Mobile-first attacks
Mobile devices have surpassed desktops for most of our computing and Internet needs. Naturally, that makes them prime targets for hackers. According to Verizon’s 2022 Mobile Security Index, there’s been a double-digit increase in attacks targeting mobile devices over the past year. Forty-five percent of the IT professionals surveyed said their organizations experienced a security incident involving a mobile device that led to data loss, downtime or another negative outcome. Poor user security practices are a contributing factor. According to Verizon, two-thirds of mobile users have no security functionality of any kind on their devices.

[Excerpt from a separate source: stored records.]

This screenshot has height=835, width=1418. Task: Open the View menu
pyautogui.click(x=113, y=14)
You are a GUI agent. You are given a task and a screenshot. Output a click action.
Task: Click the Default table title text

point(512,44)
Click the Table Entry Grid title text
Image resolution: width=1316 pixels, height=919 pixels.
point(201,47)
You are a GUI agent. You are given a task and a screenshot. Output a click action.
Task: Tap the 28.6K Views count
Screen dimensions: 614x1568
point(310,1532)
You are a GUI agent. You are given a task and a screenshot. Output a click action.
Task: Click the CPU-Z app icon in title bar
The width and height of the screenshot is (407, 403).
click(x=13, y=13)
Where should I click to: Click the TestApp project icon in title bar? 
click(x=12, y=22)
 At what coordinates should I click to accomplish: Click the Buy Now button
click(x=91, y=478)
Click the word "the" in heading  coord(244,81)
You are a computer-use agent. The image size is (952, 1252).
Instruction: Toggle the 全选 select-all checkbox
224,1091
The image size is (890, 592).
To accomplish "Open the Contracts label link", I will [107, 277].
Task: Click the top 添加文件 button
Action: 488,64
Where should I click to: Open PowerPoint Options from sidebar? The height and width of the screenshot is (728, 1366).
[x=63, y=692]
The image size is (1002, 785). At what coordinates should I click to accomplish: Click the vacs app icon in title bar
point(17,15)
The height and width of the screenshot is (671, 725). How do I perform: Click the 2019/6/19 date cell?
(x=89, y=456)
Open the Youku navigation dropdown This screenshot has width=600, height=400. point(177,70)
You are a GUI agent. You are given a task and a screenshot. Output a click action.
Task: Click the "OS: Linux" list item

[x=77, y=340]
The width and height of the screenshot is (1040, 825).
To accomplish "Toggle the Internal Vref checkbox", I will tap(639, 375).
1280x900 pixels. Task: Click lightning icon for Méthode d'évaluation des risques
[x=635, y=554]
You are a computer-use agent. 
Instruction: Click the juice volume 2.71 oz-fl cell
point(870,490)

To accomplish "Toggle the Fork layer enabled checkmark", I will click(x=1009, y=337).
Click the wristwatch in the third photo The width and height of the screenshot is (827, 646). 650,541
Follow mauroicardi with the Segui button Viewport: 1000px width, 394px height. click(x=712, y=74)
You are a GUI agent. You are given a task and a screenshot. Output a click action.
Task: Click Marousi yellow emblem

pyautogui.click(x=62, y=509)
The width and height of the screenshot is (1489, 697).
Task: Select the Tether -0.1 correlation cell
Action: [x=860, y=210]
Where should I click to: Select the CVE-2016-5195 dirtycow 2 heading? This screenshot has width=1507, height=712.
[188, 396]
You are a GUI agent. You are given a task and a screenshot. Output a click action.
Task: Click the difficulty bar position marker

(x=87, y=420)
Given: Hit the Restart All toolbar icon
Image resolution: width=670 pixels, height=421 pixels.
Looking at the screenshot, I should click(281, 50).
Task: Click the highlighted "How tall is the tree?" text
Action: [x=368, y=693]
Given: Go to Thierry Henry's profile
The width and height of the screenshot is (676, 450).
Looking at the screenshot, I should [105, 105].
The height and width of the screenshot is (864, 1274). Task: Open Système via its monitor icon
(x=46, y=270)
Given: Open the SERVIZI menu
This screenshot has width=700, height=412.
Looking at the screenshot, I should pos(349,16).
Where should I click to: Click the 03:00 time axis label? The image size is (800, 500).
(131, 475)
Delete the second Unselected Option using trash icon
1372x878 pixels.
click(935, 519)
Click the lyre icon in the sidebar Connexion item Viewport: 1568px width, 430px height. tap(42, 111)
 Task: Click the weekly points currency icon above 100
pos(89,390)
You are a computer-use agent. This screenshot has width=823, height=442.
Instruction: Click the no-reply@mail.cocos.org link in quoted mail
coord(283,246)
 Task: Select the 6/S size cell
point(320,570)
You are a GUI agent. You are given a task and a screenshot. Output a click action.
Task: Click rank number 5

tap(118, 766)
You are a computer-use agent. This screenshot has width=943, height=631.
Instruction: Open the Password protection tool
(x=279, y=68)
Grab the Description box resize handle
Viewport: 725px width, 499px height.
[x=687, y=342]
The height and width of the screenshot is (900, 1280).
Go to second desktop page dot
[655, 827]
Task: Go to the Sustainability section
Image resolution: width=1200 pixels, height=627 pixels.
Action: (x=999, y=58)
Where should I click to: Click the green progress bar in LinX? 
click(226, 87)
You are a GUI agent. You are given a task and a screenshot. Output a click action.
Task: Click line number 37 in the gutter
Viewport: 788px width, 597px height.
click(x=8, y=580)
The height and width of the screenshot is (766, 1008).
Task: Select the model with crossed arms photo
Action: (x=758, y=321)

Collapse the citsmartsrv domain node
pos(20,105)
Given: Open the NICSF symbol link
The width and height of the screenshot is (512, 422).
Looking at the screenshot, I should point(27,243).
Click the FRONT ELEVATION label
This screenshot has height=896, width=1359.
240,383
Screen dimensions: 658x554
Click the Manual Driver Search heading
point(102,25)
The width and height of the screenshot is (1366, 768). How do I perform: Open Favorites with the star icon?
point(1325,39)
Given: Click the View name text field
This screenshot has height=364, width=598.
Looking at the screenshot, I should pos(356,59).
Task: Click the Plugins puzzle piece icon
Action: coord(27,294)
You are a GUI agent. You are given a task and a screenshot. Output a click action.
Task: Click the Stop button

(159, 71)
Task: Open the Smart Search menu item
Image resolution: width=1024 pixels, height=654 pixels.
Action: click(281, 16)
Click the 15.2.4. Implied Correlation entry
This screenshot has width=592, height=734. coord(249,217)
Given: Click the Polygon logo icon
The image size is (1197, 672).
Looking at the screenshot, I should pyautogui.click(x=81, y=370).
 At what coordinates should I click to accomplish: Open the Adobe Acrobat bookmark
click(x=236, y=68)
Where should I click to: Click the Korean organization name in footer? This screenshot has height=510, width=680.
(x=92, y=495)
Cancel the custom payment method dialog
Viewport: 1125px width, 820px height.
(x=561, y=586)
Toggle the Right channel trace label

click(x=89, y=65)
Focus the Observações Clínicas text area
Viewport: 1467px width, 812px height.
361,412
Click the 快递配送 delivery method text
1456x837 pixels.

Internet of Things attacks
The vast majority of businesses don’t know how many Internet of Things (IoT) devices are on their corporate networks, and that lack of visibility contributes to security issues. Billions of IoT devices are compromised by malicious actors attempting to organize botnets, steal data and mine cryptocurrency. Even with visibility, IoT devices are vulnerable because they have few built-in security controls due to their small form factor and lack of processing power. Beginning in 2023, U.S. government agencies will begin labeling IoT products and devices that meet certain security standards.
Data poisoning
Machine learning (ML) and artificial intelligence (AI) systems learn to make decisions by analyzing data and finding patterns. In poisoning attacks, malicious actors inject false data into ML or AI programs to confuse pattern-recognition algorithms and skew results. This could be used to circumvent security measures, steal data, compromise networks and undermine AI systems.
Camera-based malware
Some analysts anticipate a rise in exploits targeting smartphone cameras and the technology embedded within them. The software smartphone cameras use for reading QR codes, generating GIFs, creating Live Photos and Boomerang videos, and enabling other cool features may make them vulnerable to malware and other cyberattacks. For example, experts recently discovered that an Android application called “Process Manager” is a form of spyware that accesses a phone’s camera and microphone to surreptitiously record video and audio, take pictures, view pictures from the device and get the user’s precise GPS coordinates.
Conclusion
Although most companies are tightening their belts during this time of economic uncertainty, surveys suggest most will be increasing their cybersecurity spend to counter surging levels of cybercrime. Before investing in new security controls, companies should conduct assessments to identify and close any gaps in their security environment.
Assessments typically involve running internal and external scans on the network to find known weaknesses. When the scans are complete, a detailed report is generated that includes a definition of the found vulnerabilities, how they might be exploited, and how that might affect the organization’s security posture. Using that report, security experts can develop a plan that shows how to remediate the vulnerabilities.